Scott Henley-Smith applied for judicial review of the Secretary of State for Justice’s failure to consult upon, and then exercise, the power within section 128 of LASPO with a view to amending the release test to facilitate the release of  prisoners serving sentences of IPP.  Lang J. refused the application, finding that the decision of the Secretary of State not to legislate, or consult with a view to legislating, was a political matter which should be resolved in the political, rather than legal sphere and any interference by the Courts to require the Secretary of State to consult with a view to legislating would be a breach of Parliamentary privilege and contrary to the principle of the separation of powers. In any event, Lang J concluded,  the Secretary of State for Justice had exercised his discretion lawfully – both rationally and proportionately – by considering whether or not to vary the test applied by the Parole Board when considering whether to release on licence offenders detained on IPPs, but deciding instead to improve the operation of IPP sentences, enabling more prisoners to meet the conditions for release.

Comment

The intervention of the Chair of the Parole Board appears designed to place pressure on the Secretary of State to give further consideration to whether the release scheme may be capable of being varied.
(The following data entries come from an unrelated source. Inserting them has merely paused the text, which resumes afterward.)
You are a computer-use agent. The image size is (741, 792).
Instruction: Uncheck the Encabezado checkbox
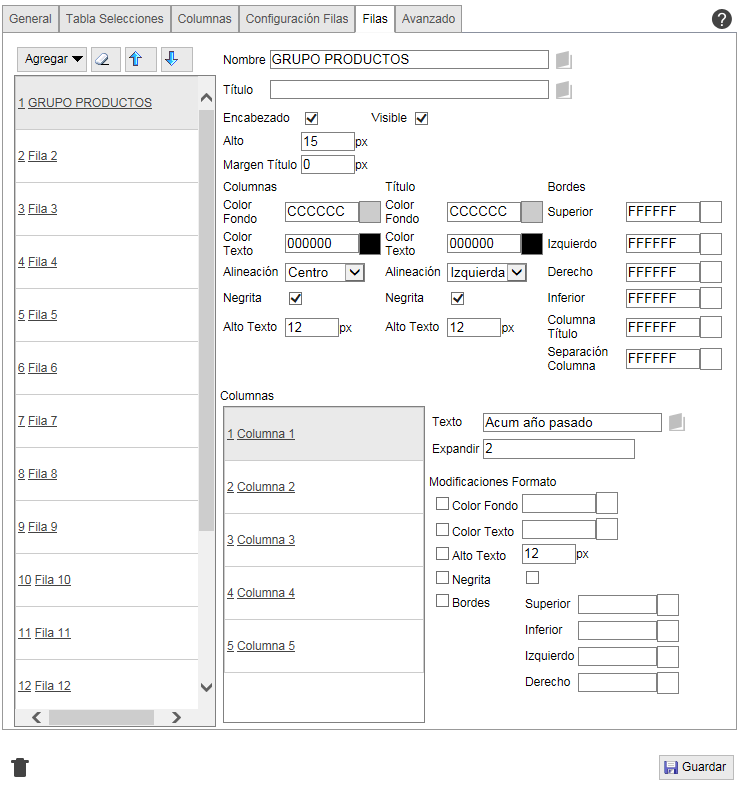point(311,118)
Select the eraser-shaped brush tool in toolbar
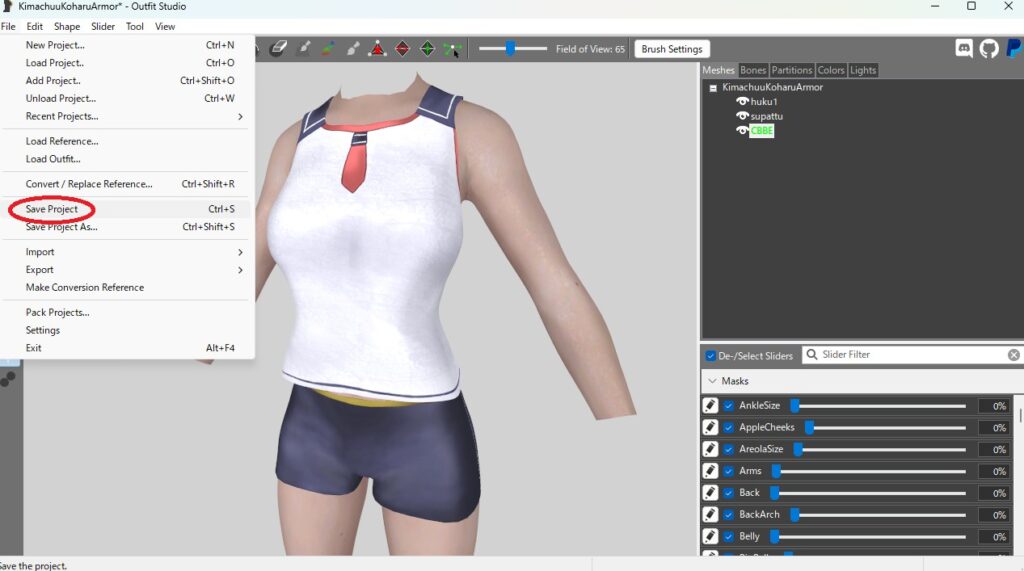Image resolution: width=1024 pixels, height=571 pixels. [279, 48]
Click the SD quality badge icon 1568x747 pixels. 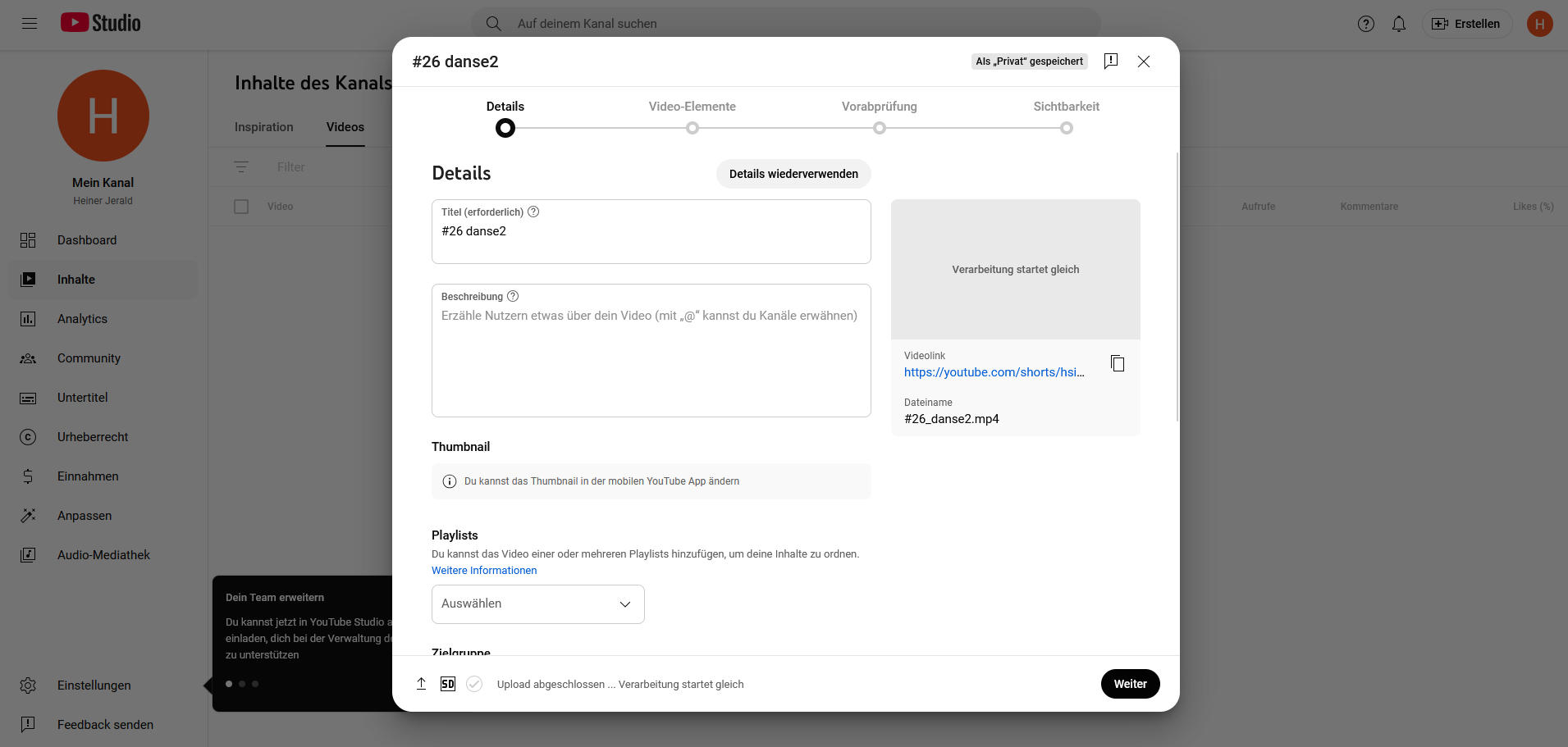pyautogui.click(x=447, y=684)
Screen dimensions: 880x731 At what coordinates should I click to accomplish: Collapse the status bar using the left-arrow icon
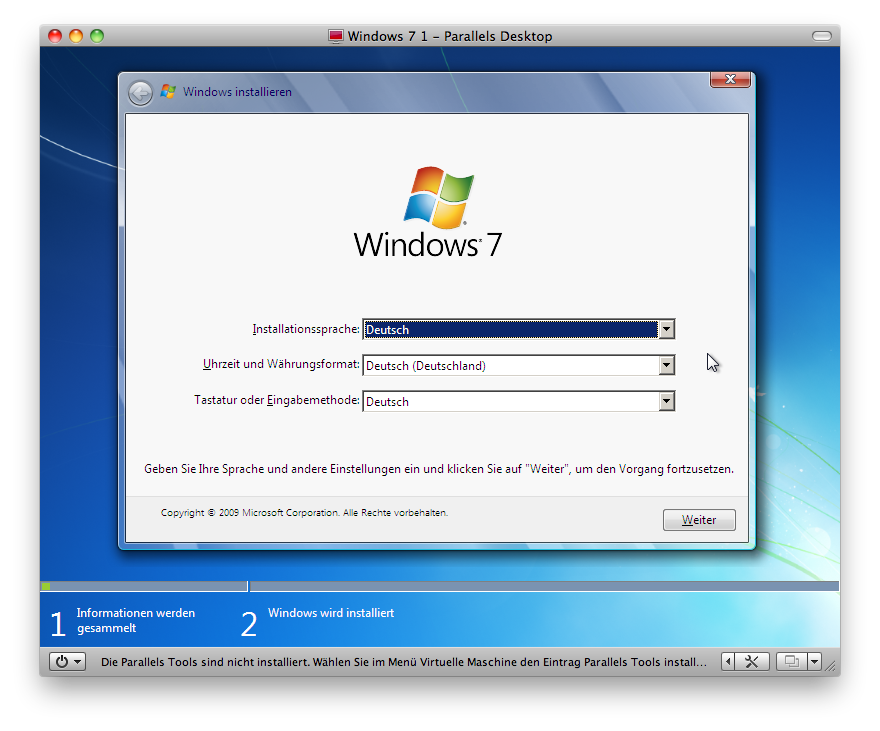pyautogui.click(x=727, y=661)
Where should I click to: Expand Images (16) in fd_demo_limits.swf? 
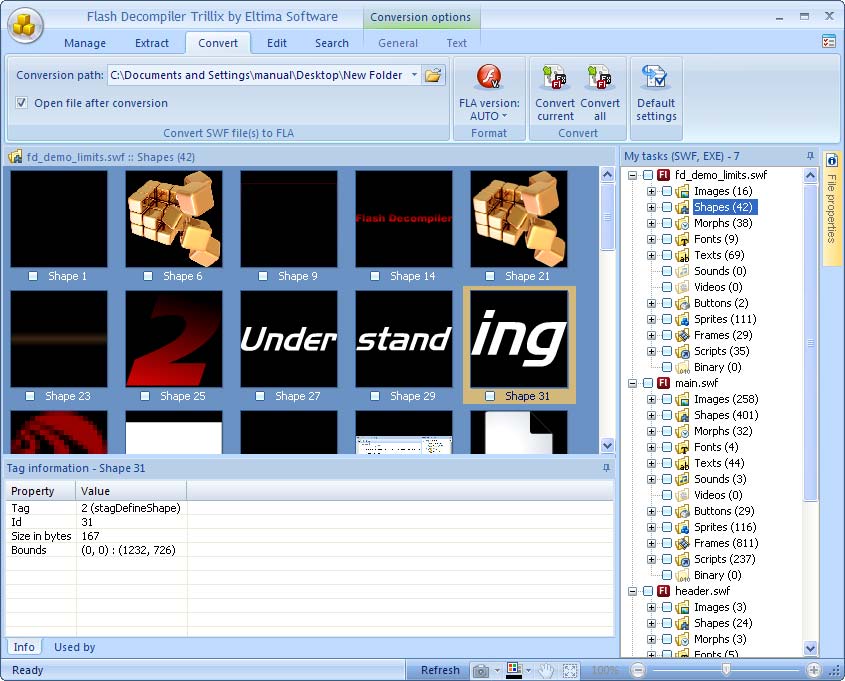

During his Radio 4 interview, Nick Hardwick suggested that for people with tariffs under two years, the onus should be on the state to prove that they were likely to commit a further offence rather than the other way around.  Of the 3300 still in prison on IPPs, this would apply to around 550 of them.  Assuming the Secretary of State maintains his current position, as upheld by the High Court in Henley-Smith’s case, it seems the only way in which prisoners serving IPPs will be released is if they either manage to satisfy the current criteria for release, with the benefit of the enhanced resources and measures made available by the Ministry of Justice to enable prisoners to progress more speedily through the prison estate.